KH Abdurrahman Munadi



Di desa Jatipecaron Kecamatan Gubug, selain terdapat makam Mbah Lebai dan Mbah Dermo juga ada makam seorang Kyai terkenal bernama Kyai Haji Abdurroman Munadi. Makam tersebut terletak di pedukuhan Polaman-Jatipecaron, dekat dengan tanggul sungai Tuntang. Menurut cerita Kyai Haji Habib Husain warga desa Ngroto Kecamatan Gubug, bahwa Kyai Haji Abdurrahman Munadi pada waktu kecil bernama Munadi, Beliau dilahirkan di pedukuhan Polaman, pada sekitar tahun 1805. Putra Kyai Arifin, seorang ulama berwibawa dan disegani masyarakat pedukuhan.
Seperti kebanyakan anak-anak kecil lain, pada waktu kecil Munadi juga senang bermain dengan teman-teman sebayanya. Tetapi ada satu kelebihan yang dimiliki Munadi, yaitu senang belajar ilmu agama. Setiap malam aktif belajar mengaji di masjid, yang diasuh oleh ayahnya sendiri Kyai Arifin. Ketika menginjak usia remaja, Munadi pergi menuntut ilmu di pondok pesantren milik kakeknya Kyai Haji Hasan Besari. Letak pondok pesantren itu berada di desa Tegalsari, yang masuk wilayah Ponorogo Jawa Timur. Setelah tamat dari pondok pesantren itu, Munadi meneruskan belajar di pondok pesantren Ceper Madiun. Setelah berhasil tamat belajar mengaji, dia pulang ke pedukuhan Polaman-Jatipecaron untuk membantu ayahnya mengajar mengaji kepada para santrinya.

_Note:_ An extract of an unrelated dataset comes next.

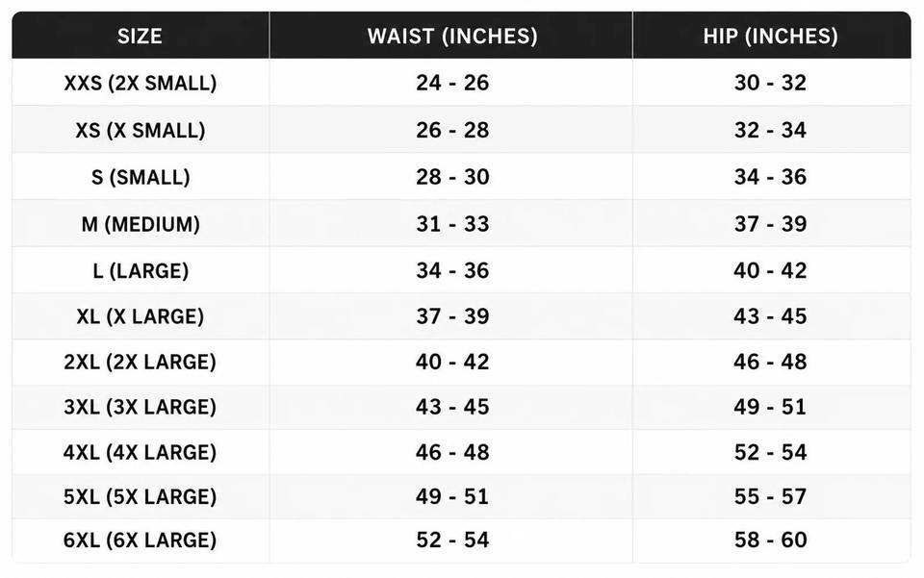Select the 2XL (2X LARGE) size label
This screenshot has height=578, width=924.
point(141,362)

Kyai Munadi menikah dengan putri seorang ulama (nama tidak jelas) dari desa Karanglangu-Kedungjati, dan beliaupun juga tinggal di daerah itu untuk membantu mertuanya mengajar mengaji. Hingga beberapa tahun beliau mengelola surau milik mertuanya itu, yang akhirnya tahun 1830 dengan dibantu Kyai Murtadlo dan Kyai Abdullah merubah surau kecil itu menjadi masjid. Adapun tahun pembuatannya, dapat dilihat dari prasanti di dalam masjid itu sendiri. Menurut penjelasan masyarakat desa Karanglangu, bangunan masjid itu dulu merupakan satu-satunya yang ada di wilayah kecamatan Kedungjati.

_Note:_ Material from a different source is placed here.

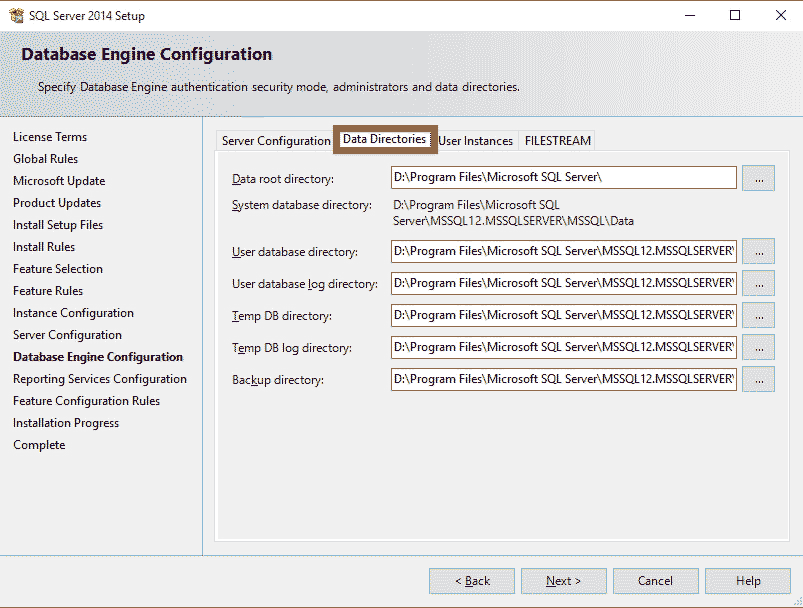Viewport: 803px width, 608px height.
Task: Go to Reporting Services Configuration
Action: coord(100,378)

Kyai Munadi ternyata seorang kyai yang terkenal pada waktu itu, dan sering dibutuhkan warga lain desa untuk memberi dakwah. Beliau juga mempunyai kegiatan lain, yaitu mengajar mengaji di surau desa Kedungjati. Karena para ulama serta para santri di desa Kedungjati semakin banyak, sehingga beliau memprakarsai berdirinya sebuah masjid. Masjid tersebut sampai sekarang masih berdiri kokoh, terletak di dekat petilasan sonde Kedungjati. Tetapi prasasti pembuatan masjid sudah hilang, karena seringnya mengalami perbaikan.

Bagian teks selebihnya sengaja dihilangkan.